脑卒中,俗称“中风”,是一种由于脑部血管突然破裂或阻塞导致血液供应中断,从而引起脑组织损伤的急性脑血管疾病。它发病急、进展快,致残率和死亡率极高。在这场与时间赛跑的抢救中,快速、准确的影像学诊断是决定患者预后的生命线。其中,电子计算机断层扫描(CT)和磁共振成像(MRI)是临床最常用的两大“神兵利器”。它们各有千秋,如同一位是反应迅捷的“急诊先锋”,另一位则是明察秋毫的“侦察大师”。
急诊室的“闪电侠”:CT扫描
当一名疑似脑卒中的患者被紧急送入急诊室,医生最先考虑的检查通常是头颅CT平扫。
CT的优势首先体现在“快”。一次完整的头颅CT扫描仅需几分钟即可完成,这对争分夺秒的卒中急救至关重要。
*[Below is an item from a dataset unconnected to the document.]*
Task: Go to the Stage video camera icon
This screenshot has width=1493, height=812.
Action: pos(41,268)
CT设备普及率高,检查流程简单。更重要的是,CT在排除“出血性卒中”方面具有决定性作用。出血性卒中是指脑血管破裂,血液溢出压迫脑组织。在CT图像上,溢出的血液会呈现为高亮度的白色区域,一目了然。这对治疗至关重要——因为针对缺血的溶栓药若误用于出血患者,后果不堪设想。
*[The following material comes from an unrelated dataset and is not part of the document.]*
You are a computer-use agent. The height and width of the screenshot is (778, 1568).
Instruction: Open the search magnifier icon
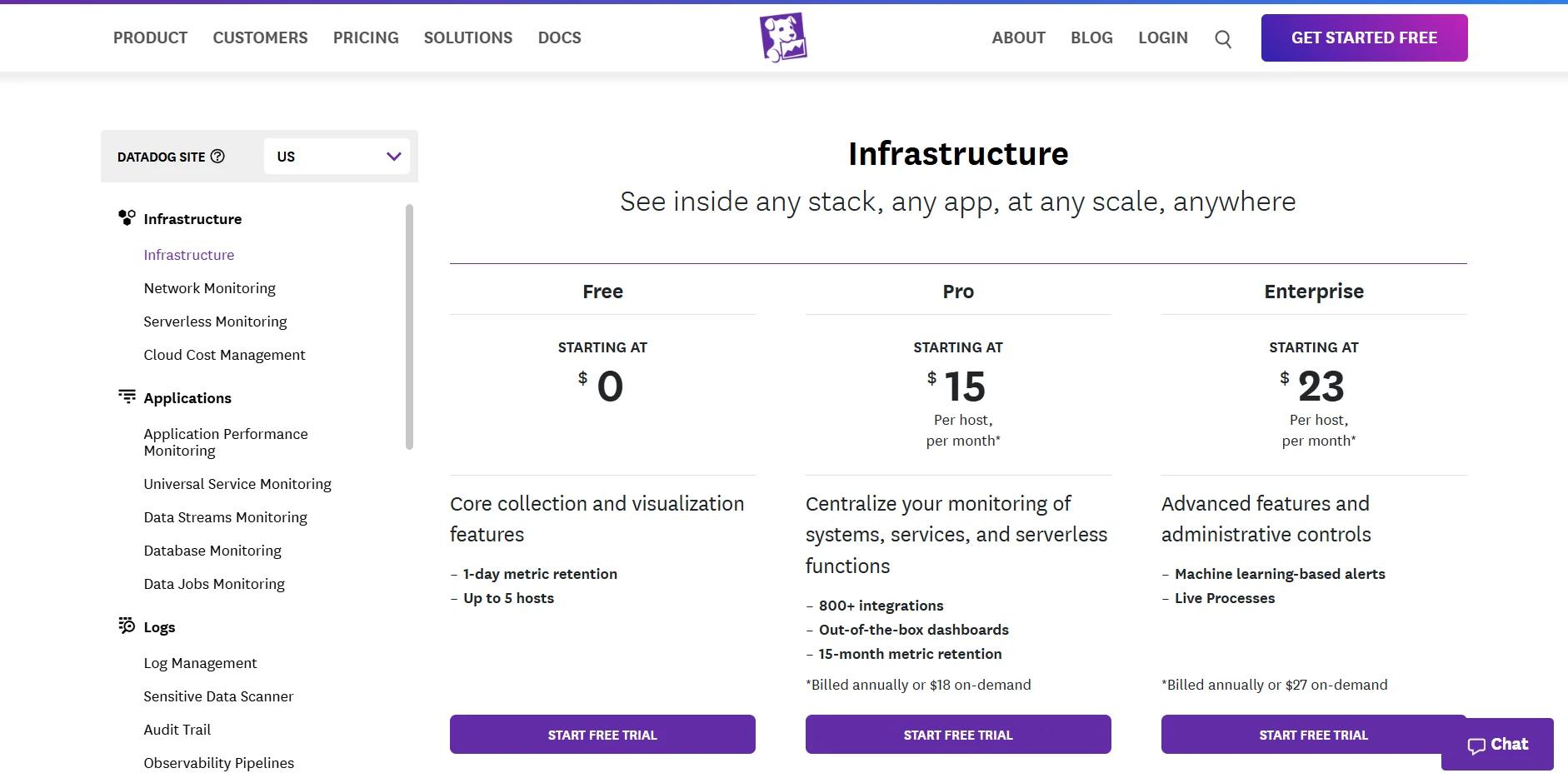(x=1223, y=38)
然而,CT也有其“软肋”。对于发病早期的“缺血性卒中”(即脑血管被血栓堵塞),CT的灵敏度相对较低。在梗死发生的数小时甚至10小时内,缺血脑组织可能仅表现为轻微的灰白质分界模糊,或仅有细微的“致密动脉征”,非经验丰富的医生很容易漏诊。此时的CT更像一个“排雷兵”,它的主要任务是迅速排除危险的出血,而不是早期确诊所有的缺血。
诊断室的“福尔摩斯”:磁共振成像
如果说CT是冲锋陷阵的先锋,那么MRI就是深谋远虑的侦察大师。MRI不依靠X射线,而是利用强大的磁场和射频脉冲,探测人体内水分子中氢原子的磁共振信号来成像。这一原理赋予了它无与伦比的软组织分辨能力。
MRI在脑卒中诊断中的核心优势是“早”和“准”。
发现病灶早:MRI序列中的弥散加权成像(DWI)是诊断超急性期缺血性卒中的“金标准”。在脑缺血发生数分钟至数小时内,DWI就能将新鲜梗死灶清晰显示为亮白色信号,而此时CT常无法明确显示。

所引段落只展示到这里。